“When you come out of the storm, you won’t be the same person who walked in. That’s what the storm is all about.” – Haruki Murakami
Personal reflection below. Please note it discusses the death of a first responder.
I recently found out that someone I loved, but had fallen out of touch with for a variety of reasons, had died several months ago. Despite the fact that we hadn’t talked in a number of years, he was someone that I truly loved always hoped for the best for. He had his demons, and I have my own, and those demons were definitely contributing factors to us parting ways as it was too easy for us to fall into unhealthy habits with each other when we were near.

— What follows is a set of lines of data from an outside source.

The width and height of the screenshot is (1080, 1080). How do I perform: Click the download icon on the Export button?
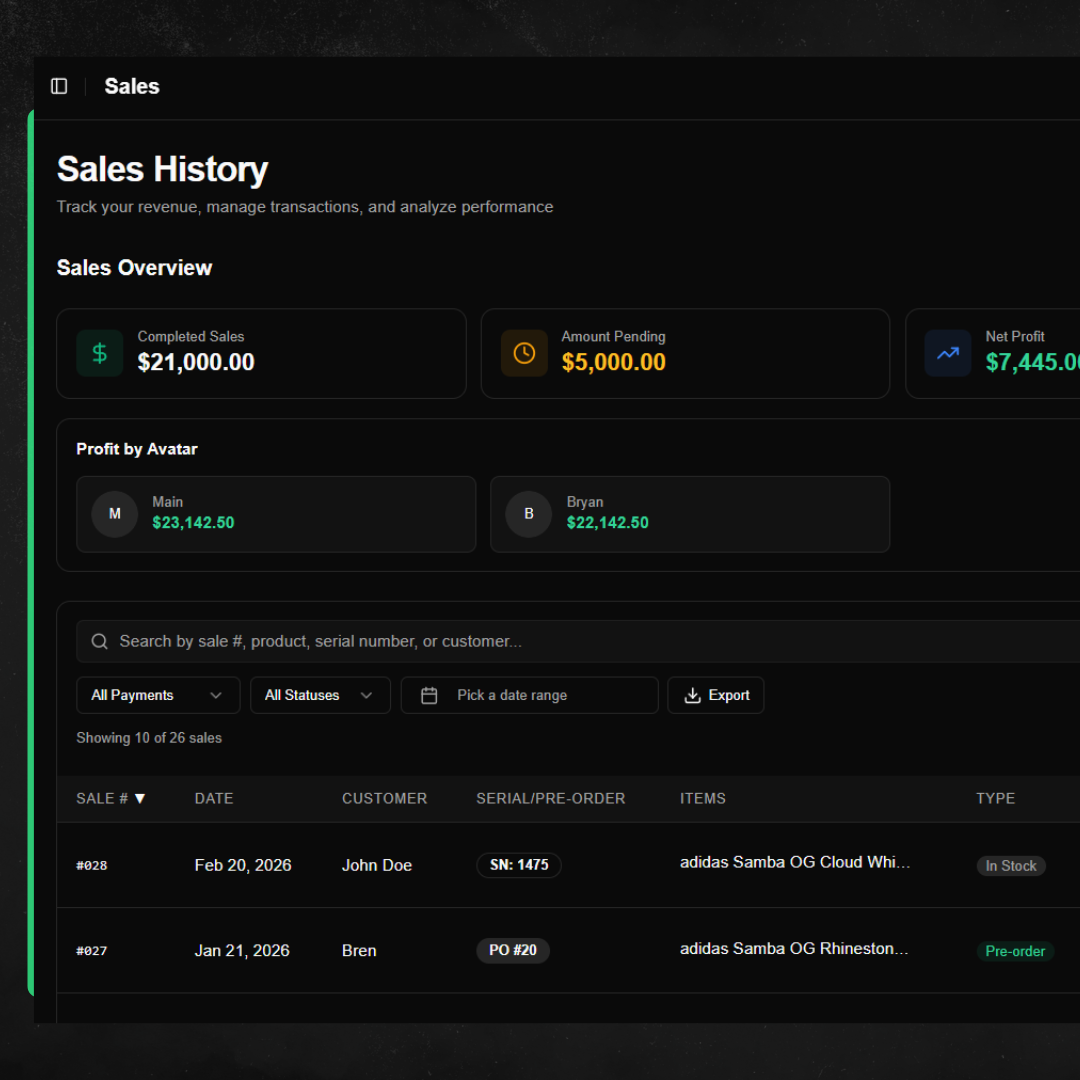click(692, 695)
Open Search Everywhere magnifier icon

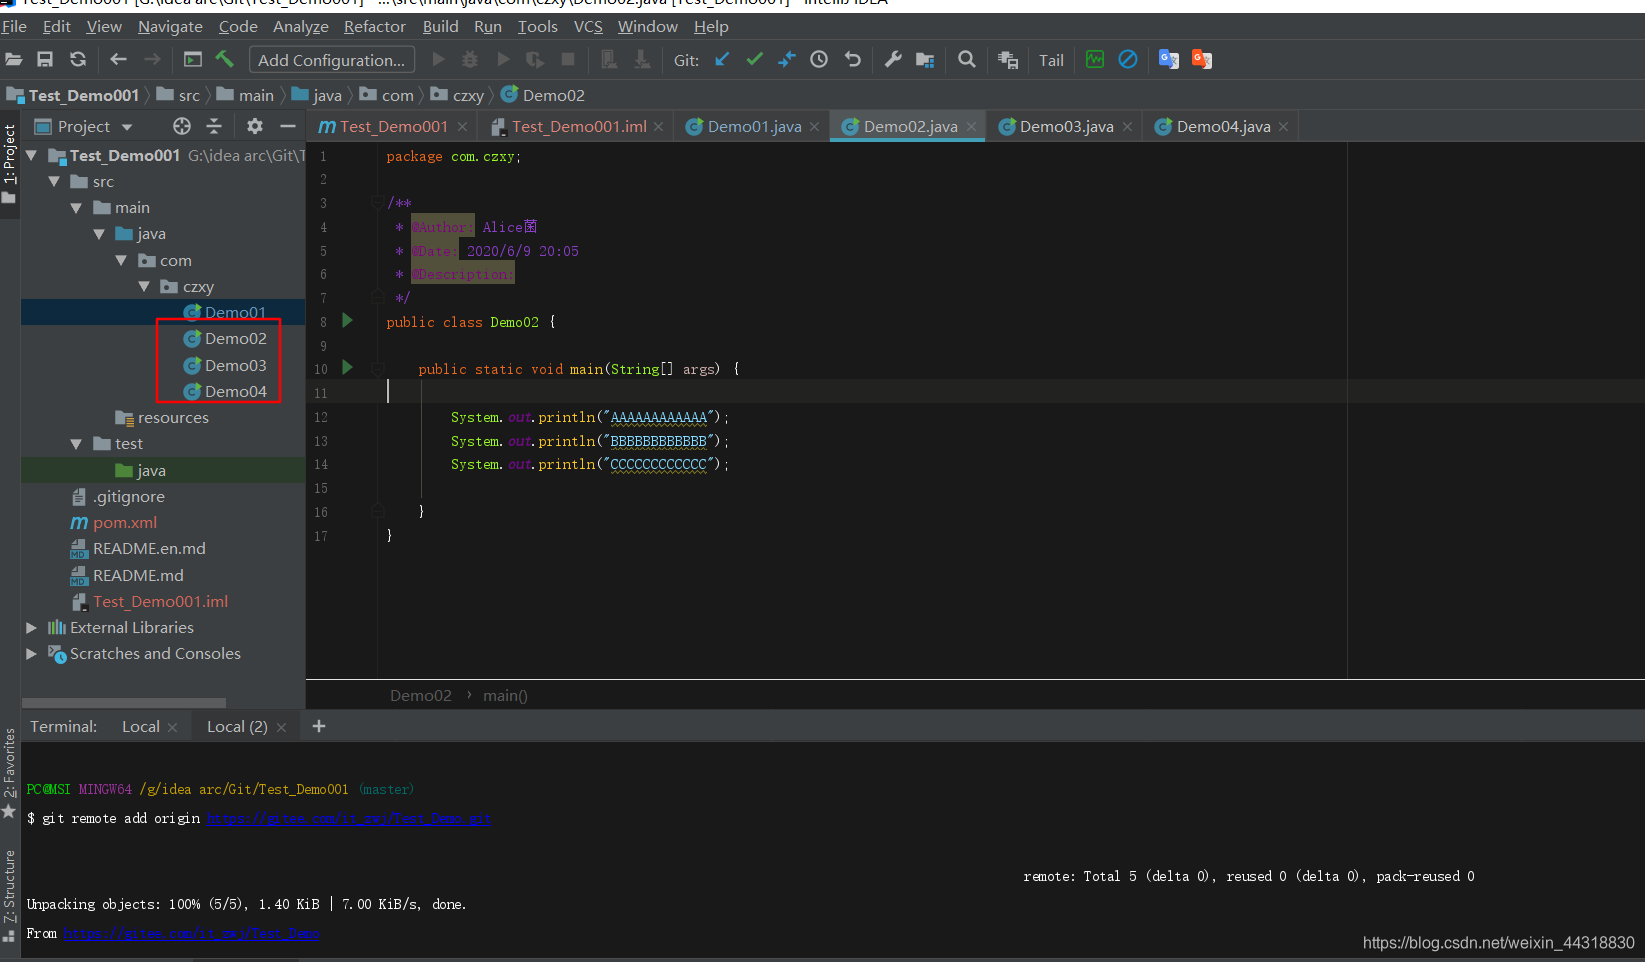966,60
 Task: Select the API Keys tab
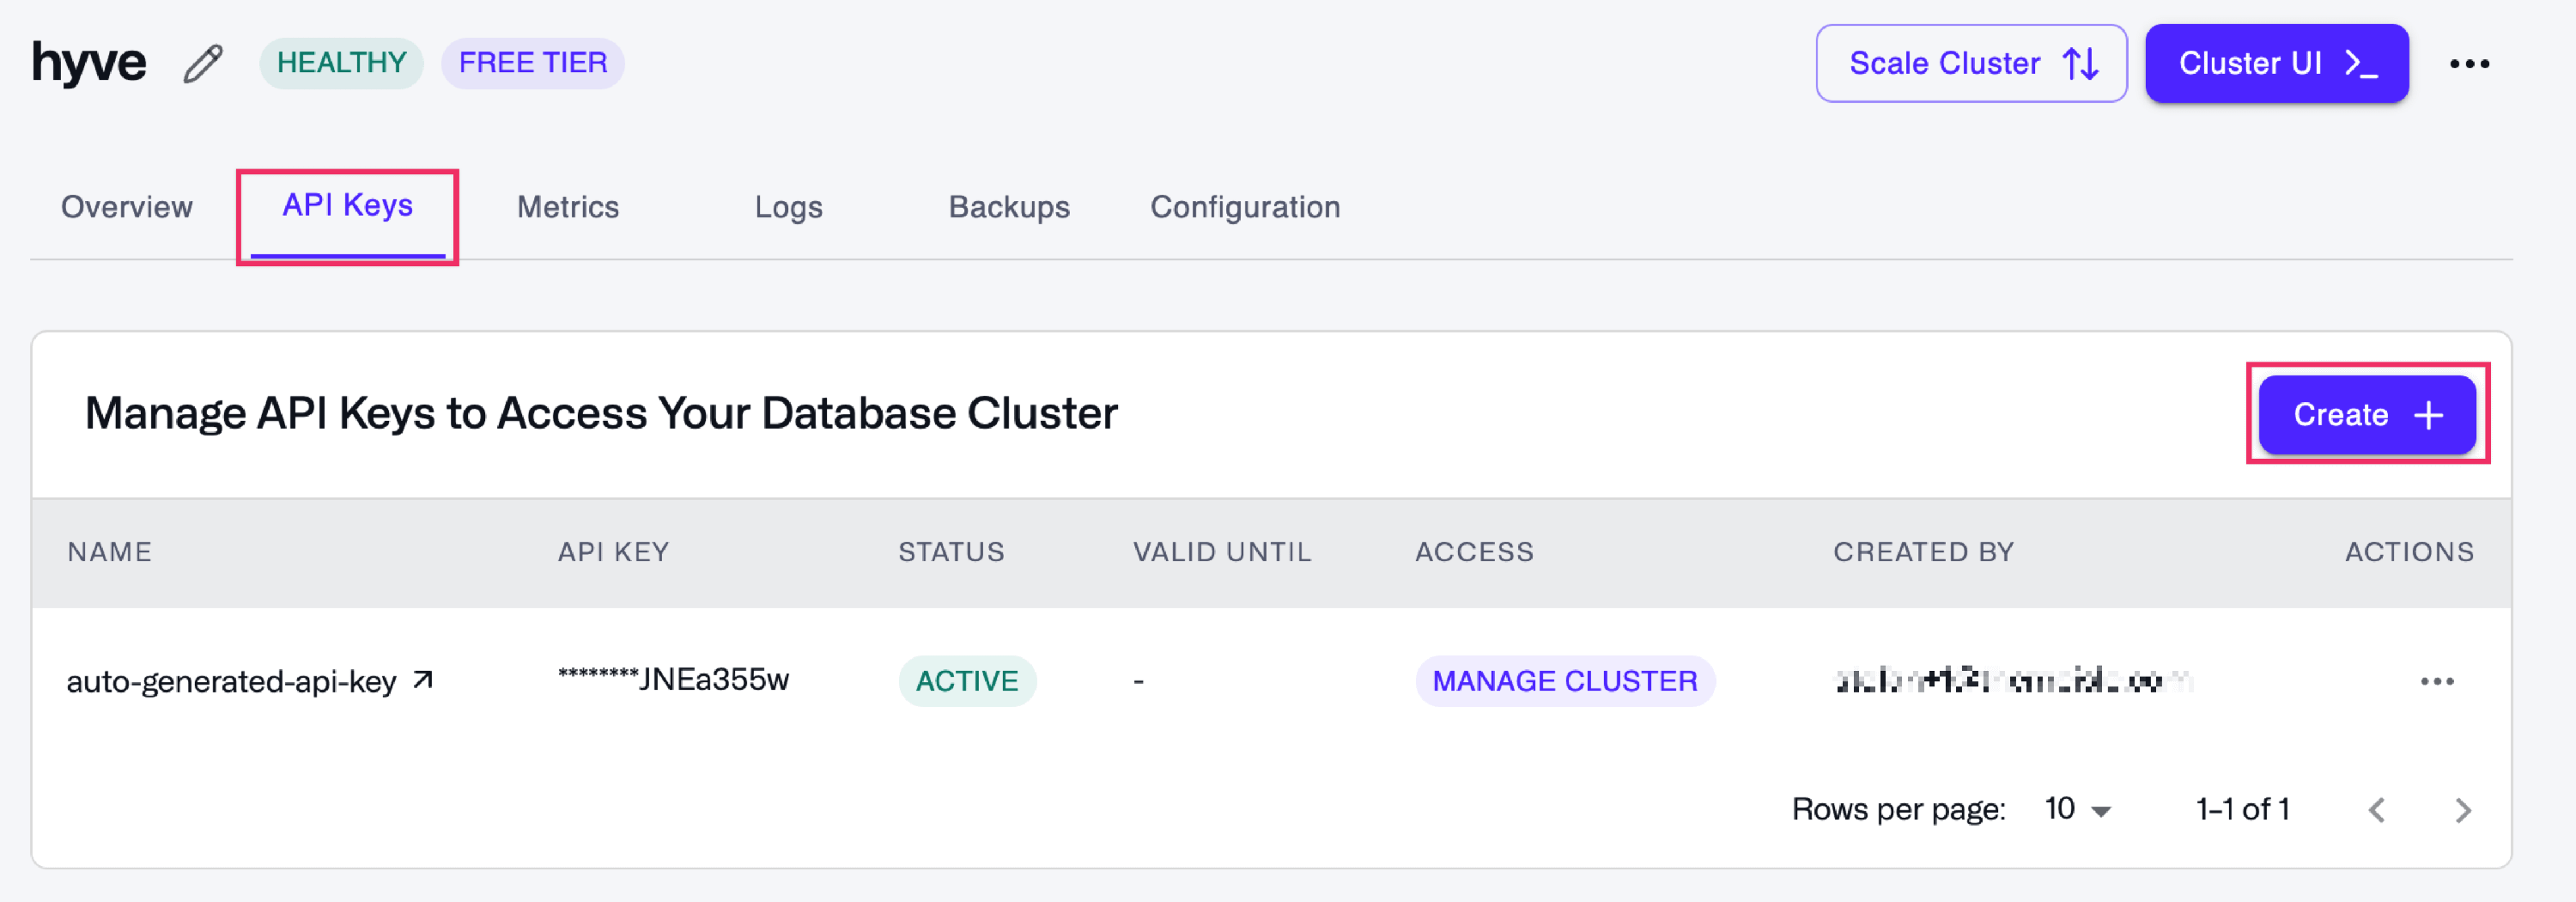point(347,206)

The circumstances of his death are unclear, in that no one will ever truly know if it was an accident or something more intentional. I know he struggled with PTSD for a long time, a direct result of his service as a first responder. Although the job hurt him, he was fiercely proud of what he did, and when he was medically disqualified from working in the field a little part of him broke, and I don’t know if he ever recovered.
For a number of years I watched him fight, the system, himself, and his PTSD. I tried to fright beside him. Hell, I tried to fight for him. I spent many days so incredibly angry at the systems and organizations that broke him, but were doing so little to help put him back together. But at the end of the day it became clear that as much as I loved him, some of these fights were his alone.
He was someone who hurt me, but someone I always wished the best for. I hoped he would put in the work, and turn the corner, and finally be happy and healthy again. I never actually allowed myself to think that we wouldn’t cross paths again some day, what would be, in my mind, a cheerful reunion, where we would both be thrilled to see the other person, to share a hug, catch up, and meet the new important person in our lives.
The last while has been hard. I’m in a much better place on all levels than I was when we parted ways in 2019, thanks to a lot of personal work, therapy, and support from folks I love and who love me. I’m trying to give myself space to grieve. I’m trying to remember that it’s okay to love someone and give yourself space from that person. I’m trying to remember that people make decisions that we may not understand. I’m trying to believe, that maybe, he is finally at peace.
That was one of his storms. Now this is one of mine. And I will face this storm, as I have faced so many others. I am not the same person I was before it. But I will make it through.
As cliche as it sounds, we get into these professions to take care of people. It takes a brave person to do this work, and a braver person to recognize that we need help too. We need to realize that it is our responsibility to take care of each other. We signed up to help people after all.
Finally, please remember, if you are struggling, be courageous and reach out to someone. I promise you are loved by so many more people than you could ever imagine.